| Page text |
2. The computer system according to claim 1, wherein the
co-processing task management apparatus is further configured to,
before the to-be-processed data is stored in the public buffer
card, apply for a storage space in the public buffer card, wherein
the storage space is used to store the to-be-processed data.
3. The computer system according to claim 2, wherein the
co-processing task management apparatus is further configured to
store data at a destination address designated by the co-processing
request message sent by the respective compute node, wherein the
data has been completely processed by the idle co-processor
card.
4. The computer system according to claim 3, wherein each
respective compute node of the at least one compute node is further
configured to obtain the data from the destination address
designated by the co-processing request message sent by the
respective compute node, wherein the data has been completely
processed by the idle co-processor card.
5. The computer system according to claim 4, wherein the
co-processing task management apparatus is further configured to,
after the to-be-processed data stored in the public buffer card is
allocated to the idle co-processor card for processing, erase the
to-be-processed data from the public buffer card.

| Material provided |
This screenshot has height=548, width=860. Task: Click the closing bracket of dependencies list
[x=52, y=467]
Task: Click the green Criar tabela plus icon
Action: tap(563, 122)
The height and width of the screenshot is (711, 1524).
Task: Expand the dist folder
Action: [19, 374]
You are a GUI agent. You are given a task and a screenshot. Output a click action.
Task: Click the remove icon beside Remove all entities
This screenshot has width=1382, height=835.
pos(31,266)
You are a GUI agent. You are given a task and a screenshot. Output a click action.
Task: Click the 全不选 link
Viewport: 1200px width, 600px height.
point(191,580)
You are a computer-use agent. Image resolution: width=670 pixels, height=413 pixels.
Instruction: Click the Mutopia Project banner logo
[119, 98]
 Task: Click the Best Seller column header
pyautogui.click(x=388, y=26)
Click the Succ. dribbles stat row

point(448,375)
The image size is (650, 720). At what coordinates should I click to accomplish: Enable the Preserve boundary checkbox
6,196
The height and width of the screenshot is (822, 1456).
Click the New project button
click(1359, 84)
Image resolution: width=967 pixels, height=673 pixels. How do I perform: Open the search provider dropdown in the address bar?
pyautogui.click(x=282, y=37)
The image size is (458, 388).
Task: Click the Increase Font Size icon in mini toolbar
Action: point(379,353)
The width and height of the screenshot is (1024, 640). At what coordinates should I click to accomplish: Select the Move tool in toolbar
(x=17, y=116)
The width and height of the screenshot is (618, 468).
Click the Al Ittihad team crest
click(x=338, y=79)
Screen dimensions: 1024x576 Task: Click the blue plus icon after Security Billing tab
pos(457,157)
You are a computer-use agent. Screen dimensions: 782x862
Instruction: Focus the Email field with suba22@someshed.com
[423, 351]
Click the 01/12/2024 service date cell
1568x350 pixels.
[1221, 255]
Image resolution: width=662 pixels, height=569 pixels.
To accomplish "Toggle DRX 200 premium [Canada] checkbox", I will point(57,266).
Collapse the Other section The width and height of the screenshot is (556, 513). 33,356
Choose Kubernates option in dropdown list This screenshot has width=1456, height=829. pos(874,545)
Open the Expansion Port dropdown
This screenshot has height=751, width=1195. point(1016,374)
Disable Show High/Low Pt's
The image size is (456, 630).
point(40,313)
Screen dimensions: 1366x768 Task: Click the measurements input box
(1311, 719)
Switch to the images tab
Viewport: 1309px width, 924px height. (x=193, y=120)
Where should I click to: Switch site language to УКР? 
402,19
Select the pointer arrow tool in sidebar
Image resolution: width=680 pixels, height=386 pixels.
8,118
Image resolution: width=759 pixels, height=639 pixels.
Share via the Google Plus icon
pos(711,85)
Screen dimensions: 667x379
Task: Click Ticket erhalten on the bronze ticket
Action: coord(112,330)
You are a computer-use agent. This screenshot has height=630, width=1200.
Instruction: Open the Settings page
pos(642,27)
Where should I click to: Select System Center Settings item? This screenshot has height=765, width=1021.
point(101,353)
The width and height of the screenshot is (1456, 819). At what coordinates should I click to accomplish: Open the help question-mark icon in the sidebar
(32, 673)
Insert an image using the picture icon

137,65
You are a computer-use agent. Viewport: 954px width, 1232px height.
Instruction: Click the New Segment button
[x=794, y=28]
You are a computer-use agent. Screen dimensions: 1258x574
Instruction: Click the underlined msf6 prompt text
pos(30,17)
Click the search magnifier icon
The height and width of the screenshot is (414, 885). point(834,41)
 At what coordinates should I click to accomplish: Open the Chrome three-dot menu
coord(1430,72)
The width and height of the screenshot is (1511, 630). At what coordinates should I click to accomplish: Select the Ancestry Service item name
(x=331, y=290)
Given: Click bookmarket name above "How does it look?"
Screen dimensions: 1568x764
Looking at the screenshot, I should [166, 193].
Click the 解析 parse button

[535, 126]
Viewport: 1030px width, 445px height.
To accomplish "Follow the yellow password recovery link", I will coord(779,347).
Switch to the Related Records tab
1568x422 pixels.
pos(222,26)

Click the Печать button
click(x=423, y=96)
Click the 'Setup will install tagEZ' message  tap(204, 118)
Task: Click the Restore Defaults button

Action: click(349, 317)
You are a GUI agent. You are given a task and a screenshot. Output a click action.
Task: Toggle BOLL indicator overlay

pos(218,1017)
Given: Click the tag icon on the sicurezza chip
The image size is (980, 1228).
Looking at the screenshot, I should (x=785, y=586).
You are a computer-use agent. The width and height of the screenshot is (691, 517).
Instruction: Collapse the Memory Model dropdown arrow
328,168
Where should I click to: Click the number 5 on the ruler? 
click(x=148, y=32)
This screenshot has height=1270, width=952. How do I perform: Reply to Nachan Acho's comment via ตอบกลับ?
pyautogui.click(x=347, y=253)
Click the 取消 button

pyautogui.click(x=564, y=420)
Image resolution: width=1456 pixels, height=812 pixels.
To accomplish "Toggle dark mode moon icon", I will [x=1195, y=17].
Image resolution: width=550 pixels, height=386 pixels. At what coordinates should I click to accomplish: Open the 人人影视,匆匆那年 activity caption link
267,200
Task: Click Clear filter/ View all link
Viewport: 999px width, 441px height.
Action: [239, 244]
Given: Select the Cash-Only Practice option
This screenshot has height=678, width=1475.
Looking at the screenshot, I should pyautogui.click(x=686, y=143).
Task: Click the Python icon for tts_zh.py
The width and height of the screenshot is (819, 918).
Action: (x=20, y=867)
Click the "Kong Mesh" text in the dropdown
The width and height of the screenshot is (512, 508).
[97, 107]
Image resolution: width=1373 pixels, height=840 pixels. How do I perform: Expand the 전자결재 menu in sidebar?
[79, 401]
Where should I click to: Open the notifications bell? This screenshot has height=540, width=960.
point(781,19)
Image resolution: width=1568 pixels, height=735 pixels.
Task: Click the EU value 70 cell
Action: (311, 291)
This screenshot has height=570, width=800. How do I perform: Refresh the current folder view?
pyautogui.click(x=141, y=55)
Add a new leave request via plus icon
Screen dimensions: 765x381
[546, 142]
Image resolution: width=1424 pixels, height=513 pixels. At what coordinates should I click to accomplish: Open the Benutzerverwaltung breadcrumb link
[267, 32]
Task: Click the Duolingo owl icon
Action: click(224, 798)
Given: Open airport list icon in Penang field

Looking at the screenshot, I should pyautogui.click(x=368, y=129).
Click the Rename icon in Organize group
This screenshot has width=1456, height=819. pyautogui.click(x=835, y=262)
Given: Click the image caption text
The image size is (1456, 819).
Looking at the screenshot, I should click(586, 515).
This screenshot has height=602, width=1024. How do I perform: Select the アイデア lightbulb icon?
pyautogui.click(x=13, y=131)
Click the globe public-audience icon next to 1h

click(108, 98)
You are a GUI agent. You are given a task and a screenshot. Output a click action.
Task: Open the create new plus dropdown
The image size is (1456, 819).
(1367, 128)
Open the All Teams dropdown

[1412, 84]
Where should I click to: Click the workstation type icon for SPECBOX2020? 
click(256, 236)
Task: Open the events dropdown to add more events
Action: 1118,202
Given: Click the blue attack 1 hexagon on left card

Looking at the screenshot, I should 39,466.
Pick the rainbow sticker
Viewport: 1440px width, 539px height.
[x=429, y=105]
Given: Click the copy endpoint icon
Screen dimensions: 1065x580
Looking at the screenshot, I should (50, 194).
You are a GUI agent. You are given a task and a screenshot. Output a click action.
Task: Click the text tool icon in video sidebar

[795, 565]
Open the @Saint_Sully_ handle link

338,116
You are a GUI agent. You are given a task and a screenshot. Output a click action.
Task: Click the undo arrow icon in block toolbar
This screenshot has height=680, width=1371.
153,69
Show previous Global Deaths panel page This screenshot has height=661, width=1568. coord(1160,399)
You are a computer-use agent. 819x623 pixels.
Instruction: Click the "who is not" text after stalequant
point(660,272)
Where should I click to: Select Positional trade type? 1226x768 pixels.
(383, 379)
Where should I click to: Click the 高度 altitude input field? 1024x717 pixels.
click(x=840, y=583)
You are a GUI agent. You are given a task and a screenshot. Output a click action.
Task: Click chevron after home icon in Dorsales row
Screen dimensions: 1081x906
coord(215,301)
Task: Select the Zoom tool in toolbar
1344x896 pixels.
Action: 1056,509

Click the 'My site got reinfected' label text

| Problems |
1. In the patent claims, what is the co-processing task management apparatus further configured to do?
2. Write the next part of the patent claims, following on after claim 5.
The records play no part in what follows.

| Written responses |
1.
- Before the to-be-processed data is stored in the public buffer card, apply for a storage space in the public buffer card to store that data (claim 2).
- Store data that the idle co-processor card has completely processed at a destination address designated by the co-processing request message sent by the respective compute node (claim 3).
- After the to-be-processed data stored in the public buffer card is allocated to the idle co-processor card for processing, erase that data from the public buffer card (claim 5).

2.
6. The computer system according to claim 5, wherein the
co-processing task management apparatus is specifically configured
to: receive multiple co-processing request messages; according to
each co-processing request message, obtain corresponding
to-be-processed data, and store each piece of to-be-processed data
in the public buffer card; obtain request priority and a request
type of each co-processing request message from each co-processing
request message; according to the request priority and request type
of each co-processing request message, determine processing order
of the to-be-processed data corresponding to each co-processing
request message; and allocate, in sequence and according to the
processing order, each piece of to-be-processed data from the
public buffer card to the idle co-processor card for
processing.
7. The computer system according to claim 6, wherein: the public
buffer card is a Peripheral Component Interconnect Express PCIE
buffer card, and the public buffer card includes storage medium
that is a flash solid state drive flash SSD, a phase change memory
solid state drive PCM SSD, or a dynamic random access memory
DRAM.
8. The computer system according to claim 7, wherein each
co-processor card of the at least one co-processor card is a PCIE
co-processor card.
9. The computer system according to claim 8, wherein the PCIE
co-processor card is a graphics processing unit GPU acceleration
card.
10. The computer system according to claim 9, wherein the public
buffer card and the at least one co-processor card are connected to
the bus exchanger through a PCIE interface.
11. The computer system according to claim 10, wherein the
co-processing task management apparatus, according to the
co-processing request message, obtains the to-be-processed data
from a hard disk in the computer system.
12. The computer system according to claim 10, wherein the
co-processing task management apparatus adopts a direct memory
access DMA manner to store the to-be-processed data in the public
buffer card.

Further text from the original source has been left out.